Fight the good fight in war on crime, says Gadhia

By AdvocateDaily Staff

Ontario’s criminal lawyers must keep fighting “the good fight” in the face of the Harper government’s tough on crime initiatives, says Roots Gadhia.

The Toronto-based sole practitioner says Ottawa’s stance has affected the practice of criminal law considerably.

“The government has basically thrown money behind every war on crime initiative that they could come up with, from guns and gangs to mandatory minimums to taking away the two-for-one formula for enhanced credit for those individuals serving time in custody,” says Gadhia. “Of course with this type of money being thrown into these initiatives – especially police and guns and gangs, and the prosecution – what’s happening is that a lot of individuals are being snared by a very wide net that’s being cast out.

“So, in situations where one or two individuals might have been arrested in the past we’re now hearing about a hundred people being arrested. And of course that’s going to clog up the courts, of course that’s going to cause delay in getting matters to court,” she says.

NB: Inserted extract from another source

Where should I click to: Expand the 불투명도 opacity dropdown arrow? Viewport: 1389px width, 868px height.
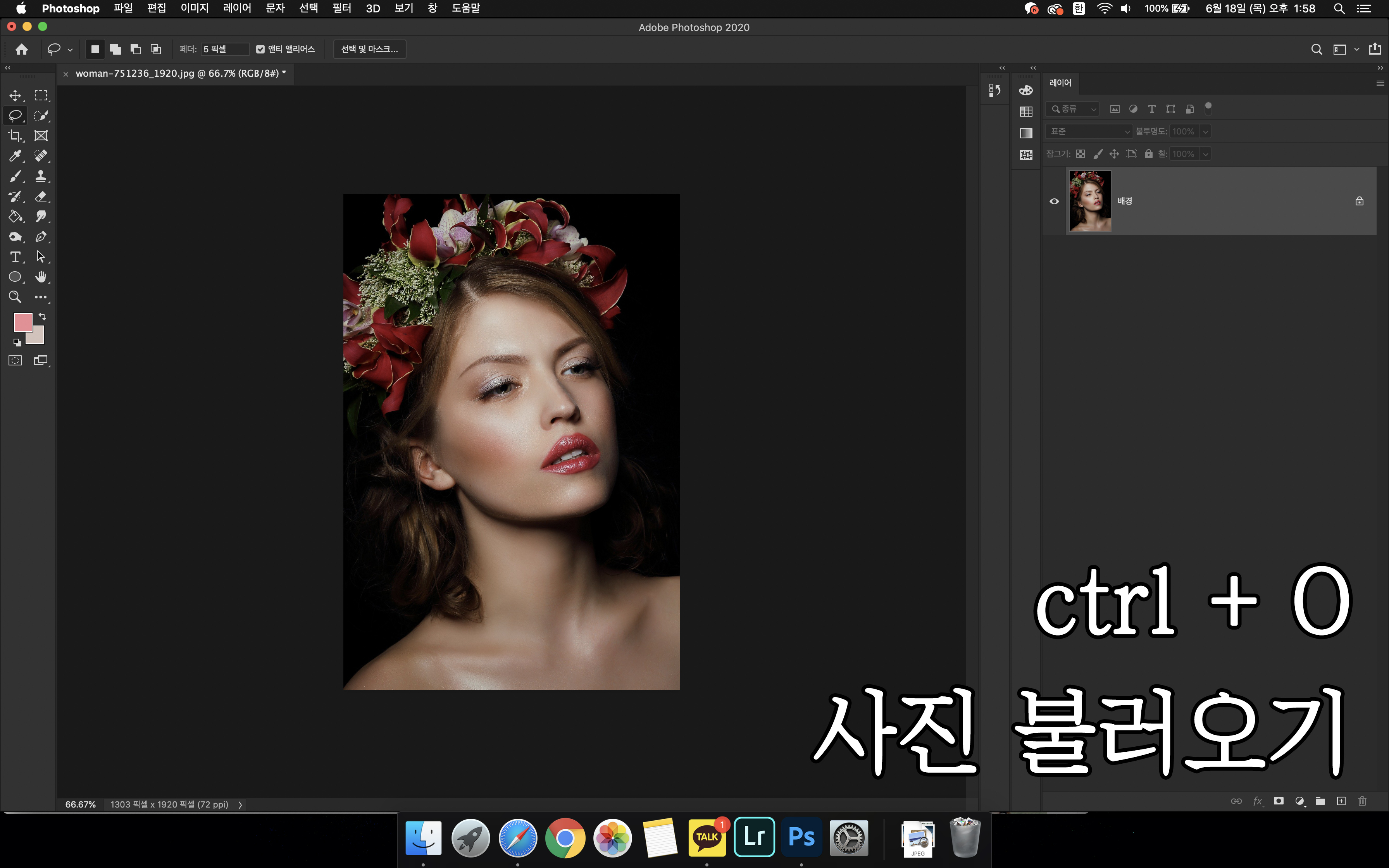(x=1206, y=131)
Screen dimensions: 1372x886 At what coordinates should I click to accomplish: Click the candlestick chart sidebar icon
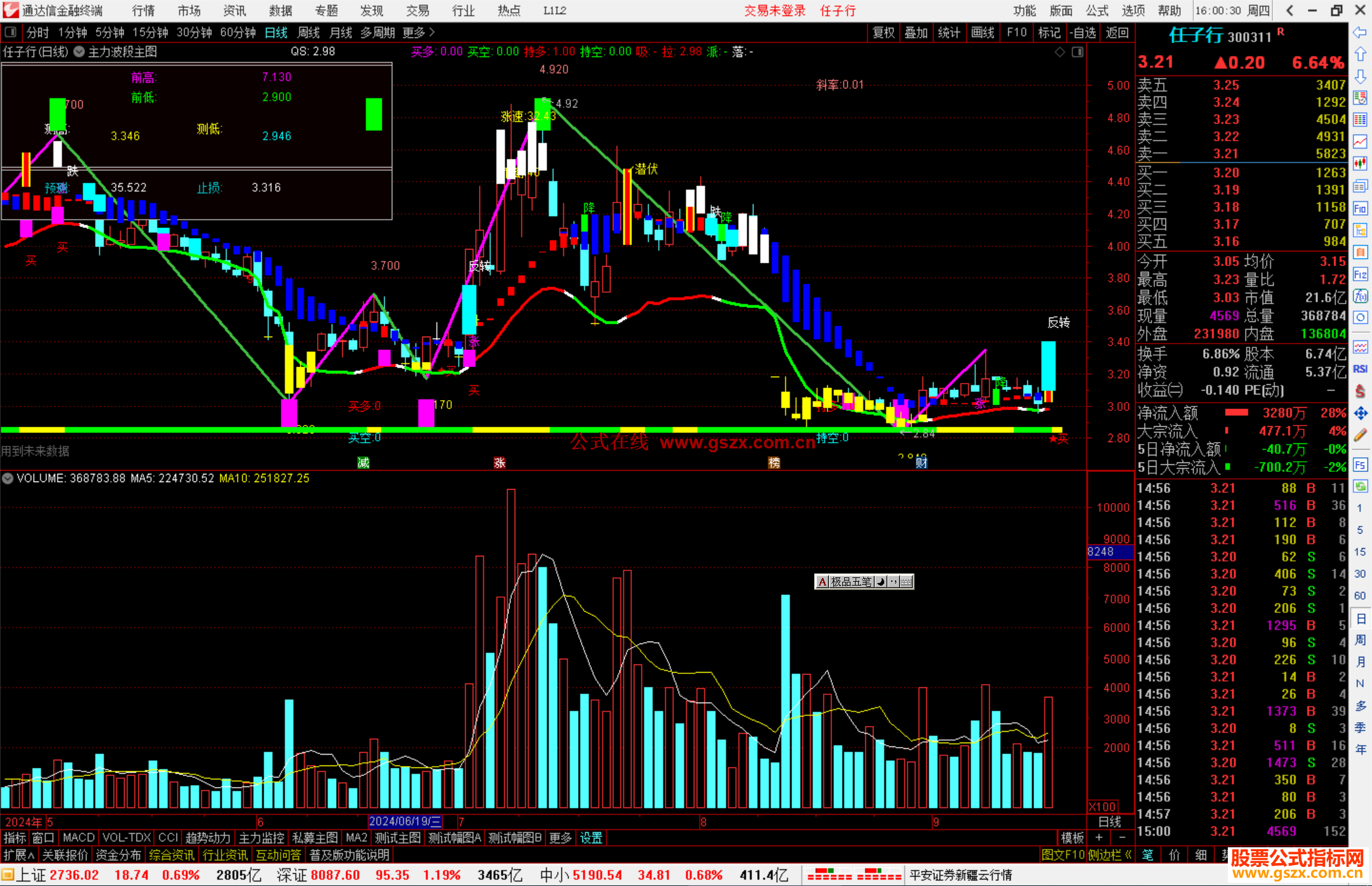coord(1360,163)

Gadhia says the “pendulum has swung to the right,” and it’s not just the Harper government. She noted the Supreme Court of Canada’s recent decision in Sinclair v (case citing) where “an individual’s 10B rights were violated in my respectful opinion, yet the Charter was watered down by the Supreme Court [which] said it’s not necessary for an individual to speak to their lawyer continuously throughout an interview unless there is a very material change of circumstance. Yet, who makes that decision? And shouldn’t an accused person be entitled to say, ‘Look, I need to speak to my lawyer. You’ve just told me something else about the case, I’d like to speak to my lawyer.’ That right, according to the Supreme Court of Canada no longer exists, or is watered down to a significant extent.”

The Criminal Lawyers’ Association fall conference, in fact, spoke directly to the tough on crime issue and how new defences are required for the new laws, says Gadhia. But, she says at the end of the day, the criminal lawyers can “only fight the fight.

“We just need to plod on and struggle on in the hopes that each case generates a new precedent that will eventually swing the pendulum from the right back towards hopefully the centre, and when it comes to individual rights and Charter rights in this country hopefully to the left.”

Gadhia notes that “these are rights that have been enshrined and we worked hard to create a democracy in this country by having these rights. These rights in fact are the model for countries around the world that follow Canada and its legal system, and by watering it down, by taking away these rights and defusing what they really mean we’re heading into a police state.”

Gadhia says the CLA seminars focused on dealing with some of the new laws with unique and creative defences so that clients have “a fair shot in court. That’s not to say we came up with the answers but I think the purpose behind the conference was to ensure that each lawyer who attended understood the necessity of actually fighting the good fight, being passionate about the defences and not naturally assuming this was the only answer to a client’s problem.”